»»
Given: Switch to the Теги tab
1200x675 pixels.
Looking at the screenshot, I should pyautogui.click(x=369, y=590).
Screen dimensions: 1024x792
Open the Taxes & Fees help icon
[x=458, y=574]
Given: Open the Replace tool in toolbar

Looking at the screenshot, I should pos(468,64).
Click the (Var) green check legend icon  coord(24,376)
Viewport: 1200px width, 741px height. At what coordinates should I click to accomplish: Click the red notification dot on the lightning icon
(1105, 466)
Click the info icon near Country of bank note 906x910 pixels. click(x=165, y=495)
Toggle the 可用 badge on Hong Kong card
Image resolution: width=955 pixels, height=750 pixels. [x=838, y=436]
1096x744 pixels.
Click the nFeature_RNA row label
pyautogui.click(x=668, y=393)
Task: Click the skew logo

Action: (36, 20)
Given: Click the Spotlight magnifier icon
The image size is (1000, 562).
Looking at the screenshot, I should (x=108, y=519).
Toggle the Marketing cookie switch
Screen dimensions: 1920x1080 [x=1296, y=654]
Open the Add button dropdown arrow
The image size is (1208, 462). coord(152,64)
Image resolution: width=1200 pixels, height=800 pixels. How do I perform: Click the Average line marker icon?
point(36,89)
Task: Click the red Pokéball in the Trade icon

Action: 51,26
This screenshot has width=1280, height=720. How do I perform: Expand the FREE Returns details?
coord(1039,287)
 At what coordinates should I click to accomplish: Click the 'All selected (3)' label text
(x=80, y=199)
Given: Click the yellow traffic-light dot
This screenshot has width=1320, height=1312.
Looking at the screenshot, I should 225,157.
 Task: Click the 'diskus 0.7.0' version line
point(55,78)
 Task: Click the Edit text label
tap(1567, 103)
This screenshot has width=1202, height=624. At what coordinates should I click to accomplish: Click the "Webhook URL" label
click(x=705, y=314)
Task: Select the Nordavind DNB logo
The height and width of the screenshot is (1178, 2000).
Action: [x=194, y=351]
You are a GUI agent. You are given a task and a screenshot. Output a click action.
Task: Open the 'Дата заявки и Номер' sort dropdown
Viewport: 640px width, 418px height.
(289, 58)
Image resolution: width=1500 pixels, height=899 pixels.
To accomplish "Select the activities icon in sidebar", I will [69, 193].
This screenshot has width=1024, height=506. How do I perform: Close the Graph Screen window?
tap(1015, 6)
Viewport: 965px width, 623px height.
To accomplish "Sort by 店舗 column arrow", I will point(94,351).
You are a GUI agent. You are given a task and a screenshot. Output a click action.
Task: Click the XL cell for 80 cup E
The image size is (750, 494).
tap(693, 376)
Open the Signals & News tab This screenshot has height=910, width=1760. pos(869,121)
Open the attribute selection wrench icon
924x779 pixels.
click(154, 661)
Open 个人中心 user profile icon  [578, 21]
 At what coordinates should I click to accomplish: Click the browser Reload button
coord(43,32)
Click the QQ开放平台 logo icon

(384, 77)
««
* _What to produce_
Extract every entry above as it appears.

* _Response to this task_
Given: Switch to the Теги tab
1200x675 pixels.
Looking at the screenshot, I should pyautogui.click(x=369, y=590).
Screen dimensions: 1024x792
Open the Taxes & Fees help icon
[x=458, y=574]
Given: Open the Replace tool in toolbar

Looking at the screenshot, I should pos(468,64).
Click the (Var) green check legend icon  coord(24,376)
Viewport: 1200px width, 741px height. At what coordinates should I click to accomplish: Click the red notification dot on the lightning icon
(1105, 466)
Click the info icon near Country of bank note 906x910 pixels. click(x=165, y=495)
Toggle the 可用 badge on Hong Kong card
Image resolution: width=955 pixels, height=750 pixels. [x=838, y=436]
1096x744 pixels.
Click the nFeature_RNA row label
pyautogui.click(x=668, y=393)
Task: Click the skew logo

Action: (36, 20)
Given: Click the Spotlight magnifier icon
The image size is (1000, 562).
Looking at the screenshot, I should (x=108, y=519).
Toggle the Marketing cookie switch
Screen dimensions: 1920x1080 [x=1296, y=654]
Open the Add button dropdown arrow
The image size is (1208, 462). coord(152,64)
Image resolution: width=1200 pixels, height=800 pixels. How do I perform: Click the Average line marker icon?
point(36,89)
Task: Click the red Pokéball in the Trade icon

Action: 51,26
This screenshot has width=1280, height=720. How do I perform: Expand the FREE Returns details?
coord(1039,287)
 At what coordinates should I click to accomplish: Click the 'All selected (3)' label text
(x=80, y=199)
Given: Click the yellow traffic-light dot
This screenshot has width=1320, height=1312.
Looking at the screenshot, I should 225,157.
 Task: Click the 'diskus 0.7.0' version line
point(55,78)
 Task: Click the Edit text label
tap(1567, 103)
This screenshot has width=1202, height=624. At what coordinates should I click to accomplish: Click the "Webhook URL" label
click(x=705, y=314)
Task: Select the Nordavind DNB logo
The height and width of the screenshot is (1178, 2000).
Action: [x=194, y=351]
You are a GUI agent. You are given a task and a screenshot. Output a click action.
Task: Open the 'Дата заявки и Номер' sort dropdown
Viewport: 640px width, 418px height.
(289, 58)
Image resolution: width=1500 pixels, height=899 pixels.
To accomplish "Select the activities icon in sidebar", I will [69, 193].
This screenshot has width=1024, height=506. How do I perform: Close the Graph Screen window?
tap(1015, 6)
Viewport: 965px width, 623px height.
To accomplish "Sort by 店舗 column arrow", I will point(94,351).
You are a GUI agent. You are given a task and a screenshot. Output a click action.
Task: Click the XL cell for 80 cup E
The image size is (750, 494).
tap(693, 376)
Open the Signals & News tab This screenshot has height=910, width=1760. pos(869,121)
Open the attribute selection wrench icon
924x779 pixels.
click(154, 661)
Open 个人中心 user profile icon  [578, 21]
 At what coordinates should I click to accomplish: Click the browser Reload button
coord(43,32)
Click the QQ开放平台 logo icon

(384, 77)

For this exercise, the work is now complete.